- What the task asks
Work through the records that follow and return each line containing the word "agent".
*-*-*
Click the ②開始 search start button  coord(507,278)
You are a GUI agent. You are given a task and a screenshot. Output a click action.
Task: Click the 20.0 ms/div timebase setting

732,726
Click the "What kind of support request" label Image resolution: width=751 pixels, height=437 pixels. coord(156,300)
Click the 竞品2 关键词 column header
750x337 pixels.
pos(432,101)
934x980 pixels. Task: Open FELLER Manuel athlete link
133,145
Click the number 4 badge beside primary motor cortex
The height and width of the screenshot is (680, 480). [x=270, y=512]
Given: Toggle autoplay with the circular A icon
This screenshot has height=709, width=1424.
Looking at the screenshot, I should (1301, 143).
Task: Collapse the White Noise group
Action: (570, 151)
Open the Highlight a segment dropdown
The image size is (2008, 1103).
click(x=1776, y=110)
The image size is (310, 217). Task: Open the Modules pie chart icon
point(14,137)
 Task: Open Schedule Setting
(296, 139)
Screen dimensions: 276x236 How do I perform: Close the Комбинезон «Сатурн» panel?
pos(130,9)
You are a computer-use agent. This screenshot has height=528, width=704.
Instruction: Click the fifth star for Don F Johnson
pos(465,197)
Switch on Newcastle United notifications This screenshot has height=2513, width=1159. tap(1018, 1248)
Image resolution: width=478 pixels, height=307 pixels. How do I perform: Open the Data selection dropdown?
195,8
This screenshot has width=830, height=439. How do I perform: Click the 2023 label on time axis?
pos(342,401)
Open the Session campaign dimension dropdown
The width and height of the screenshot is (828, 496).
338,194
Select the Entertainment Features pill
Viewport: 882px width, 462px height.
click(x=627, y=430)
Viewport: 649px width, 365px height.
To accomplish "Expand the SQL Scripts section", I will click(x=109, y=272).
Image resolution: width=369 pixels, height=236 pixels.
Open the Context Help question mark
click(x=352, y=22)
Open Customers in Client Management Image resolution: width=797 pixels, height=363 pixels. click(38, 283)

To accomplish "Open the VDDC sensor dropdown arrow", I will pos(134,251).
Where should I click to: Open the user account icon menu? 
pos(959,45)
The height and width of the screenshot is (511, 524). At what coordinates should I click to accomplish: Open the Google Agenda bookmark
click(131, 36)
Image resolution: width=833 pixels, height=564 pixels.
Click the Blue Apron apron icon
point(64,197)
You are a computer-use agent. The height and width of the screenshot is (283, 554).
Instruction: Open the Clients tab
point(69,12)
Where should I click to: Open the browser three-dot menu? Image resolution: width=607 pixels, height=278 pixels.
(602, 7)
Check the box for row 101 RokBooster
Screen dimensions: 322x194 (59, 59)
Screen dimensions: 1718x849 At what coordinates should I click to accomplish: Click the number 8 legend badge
*-*-*
- Answer for this exercise
You are a GUI agent. You are given a task and a screenshot. Output a click action.
You are a computer-use agent. This screenshot has height=528, width=704.
You are a computer-use agent. The height and width of the screenshot is (283, 554).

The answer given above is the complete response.